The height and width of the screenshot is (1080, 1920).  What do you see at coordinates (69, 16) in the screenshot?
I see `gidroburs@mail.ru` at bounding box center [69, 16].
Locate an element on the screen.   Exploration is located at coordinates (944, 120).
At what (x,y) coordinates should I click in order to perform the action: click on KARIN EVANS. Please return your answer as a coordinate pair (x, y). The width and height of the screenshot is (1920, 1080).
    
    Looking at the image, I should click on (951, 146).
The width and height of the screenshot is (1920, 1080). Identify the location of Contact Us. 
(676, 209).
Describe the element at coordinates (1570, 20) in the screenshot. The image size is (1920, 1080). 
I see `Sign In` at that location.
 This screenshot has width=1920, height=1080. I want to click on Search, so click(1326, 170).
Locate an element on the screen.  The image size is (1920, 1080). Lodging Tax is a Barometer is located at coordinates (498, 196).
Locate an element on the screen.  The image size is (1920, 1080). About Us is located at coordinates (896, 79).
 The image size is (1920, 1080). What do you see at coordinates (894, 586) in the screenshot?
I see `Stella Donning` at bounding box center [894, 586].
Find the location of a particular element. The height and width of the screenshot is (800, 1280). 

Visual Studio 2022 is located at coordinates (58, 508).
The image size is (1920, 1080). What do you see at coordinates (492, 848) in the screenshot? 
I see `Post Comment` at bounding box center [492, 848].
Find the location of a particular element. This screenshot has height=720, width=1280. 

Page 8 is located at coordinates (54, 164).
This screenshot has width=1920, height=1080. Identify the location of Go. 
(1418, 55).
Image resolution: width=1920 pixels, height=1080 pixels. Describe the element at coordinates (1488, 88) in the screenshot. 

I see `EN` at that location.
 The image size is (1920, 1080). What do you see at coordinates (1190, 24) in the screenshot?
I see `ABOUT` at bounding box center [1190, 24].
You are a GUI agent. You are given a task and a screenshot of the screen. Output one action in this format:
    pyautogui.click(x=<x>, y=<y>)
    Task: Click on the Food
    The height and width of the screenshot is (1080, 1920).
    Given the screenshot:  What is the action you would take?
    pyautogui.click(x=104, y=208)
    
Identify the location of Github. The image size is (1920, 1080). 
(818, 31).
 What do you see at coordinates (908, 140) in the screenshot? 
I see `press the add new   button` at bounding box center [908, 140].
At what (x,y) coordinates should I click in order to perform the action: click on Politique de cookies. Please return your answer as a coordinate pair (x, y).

● INSTRUCTION
Write out all of the lines above again, swapping "Identify the location of" for "Point out where to find" and changing nothing else.

● EXERCISE ANSWER
The height and width of the screenshot is (1080, 1920).  What do you see at coordinates (69, 16) in the screenshot?
I see `gidroburs@mail.ru` at bounding box center [69, 16].
Locate an element on the screen.   Exploration is located at coordinates (944, 120).
At what (x,y) coordinates should I click in order to perform the action: click on KARIN EVANS. Please return your answer as a coordinate pair (x, y). The width and height of the screenshot is (1920, 1080).
    
    Looking at the image, I should click on (951, 146).
The width and height of the screenshot is (1920, 1080). Point out where to find Contact Us. 
(676, 209).
Describe the element at coordinates (1570, 20) in the screenshot. The image size is (1920, 1080). 
I see `Sign In` at that location.
 This screenshot has width=1920, height=1080. I want to click on Search, so click(1326, 170).
Locate an element on the screen.  The image size is (1920, 1080). Lodging Tax is a Barometer is located at coordinates (498, 196).
Locate an element on the screen.  The image size is (1920, 1080). About Us is located at coordinates (896, 79).
 The image size is (1920, 1080). What do you see at coordinates (894, 586) in the screenshot?
I see `Stella Donning` at bounding box center [894, 586].
Find the location of a particular element. The height and width of the screenshot is (800, 1280). 

Visual Studio 2022 is located at coordinates (58, 508).
The image size is (1920, 1080). What do you see at coordinates (492, 848) in the screenshot? 
I see `Post Comment` at bounding box center [492, 848].
Find the location of a particular element. This screenshot has height=720, width=1280. 

Page 8 is located at coordinates (54, 164).
This screenshot has width=1920, height=1080. Point out where to find Go. 
(1418, 55).
Image resolution: width=1920 pixels, height=1080 pixels. Describe the element at coordinates (1488, 88) in the screenshot. 

I see `EN` at that location.
 The image size is (1920, 1080). What do you see at coordinates (1190, 24) in the screenshot?
I see `ABOUT` at bounding box center [1190, 24].
You are a GUI agent. You are given a task and a screenshot of the screen. Output one action in this format:
    pyautogui.click(x=<x>, y=<y>)
    Task: Click on the Food
    The height and width of the screenshot is (1080, 1920).
    Given the screenshot:  What is the action you would take?
    pyautogui.click(x=104, y=208)
    
Point out where to find Github. The image size is (1920, 1080). 
(818, 31).
 What do you see at coordinates (908, 140) in the screenshot? 
I see `press the add new   button` at bounding box center [908, 140].
At what (x,y) coordinates should I click in order to perform the action: click on Politique de cookies. Please return your answer as a coordinate pair (x, y).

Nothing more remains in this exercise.